(Stated goal) Render the items as a numbered list, running from their first line through the line containing "pyautogui.click(x=1251, y=506)", inclusive. Omit blank lines and leave the pictures out of the answer.

------ Dataset records

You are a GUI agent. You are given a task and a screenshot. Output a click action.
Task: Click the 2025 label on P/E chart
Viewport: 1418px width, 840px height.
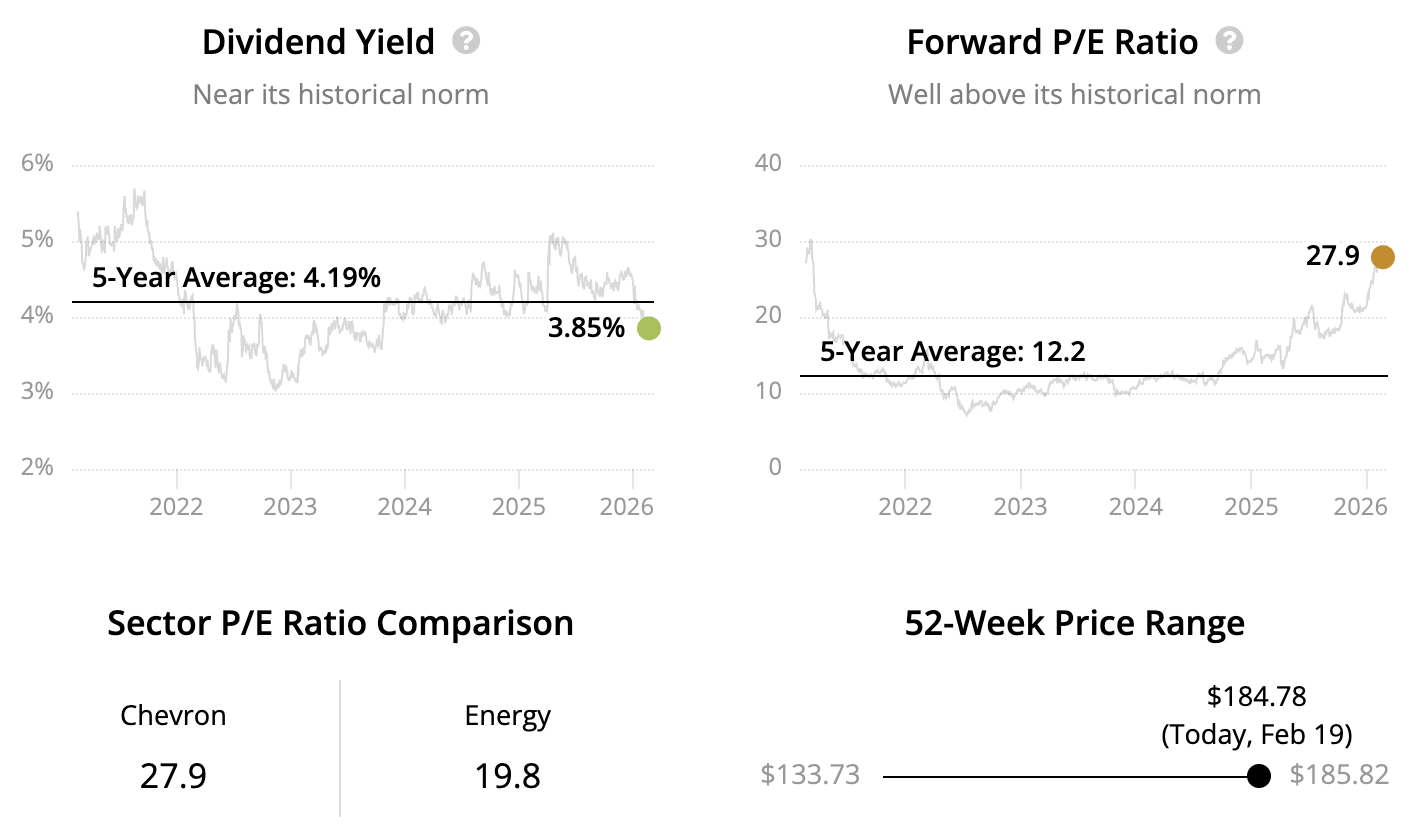pyautogui.click(x=1251, y=506)
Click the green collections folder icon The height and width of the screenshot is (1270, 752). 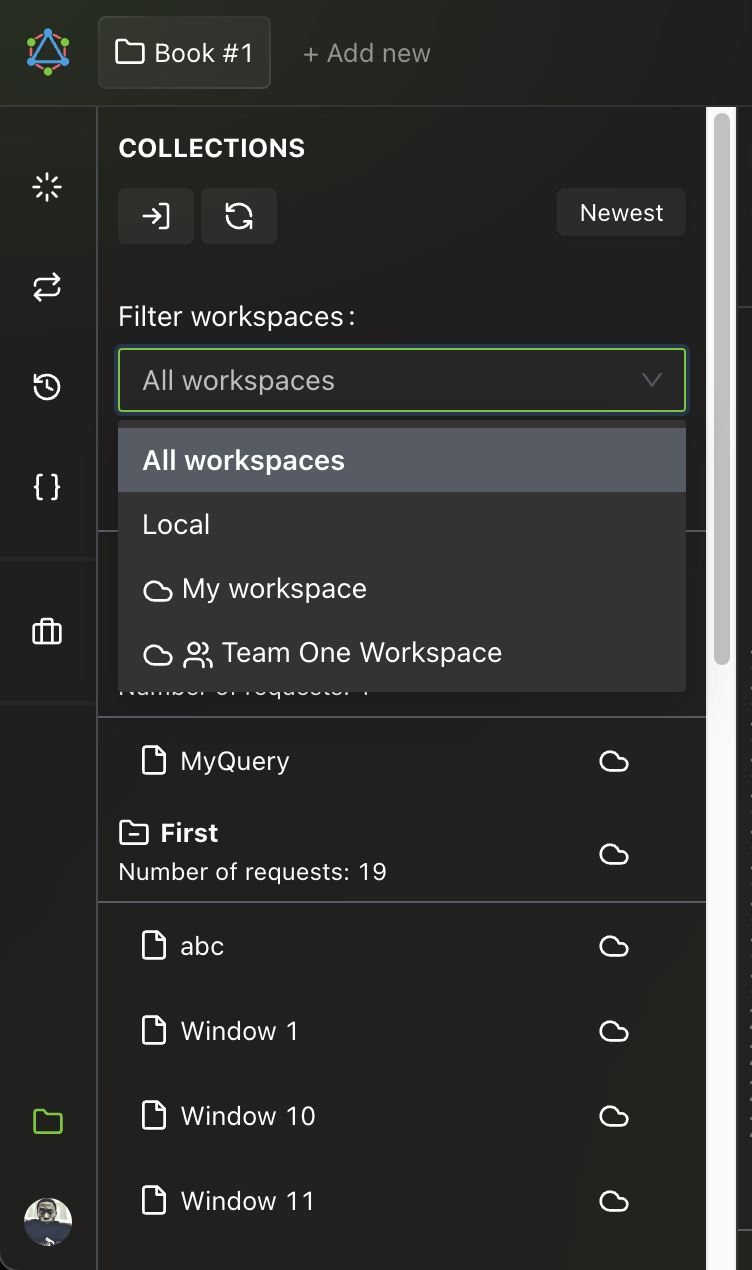pos(47,1121)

------------

(Solution to the problem)
1. You are a GUI agent. You are given a task and a screenshot. Output a click action.
2. Task: Click the 2025 label on P/E chart
3. Viewport: 1418px width, 840px height.
4. pyautogui.click(x=1251, y=506)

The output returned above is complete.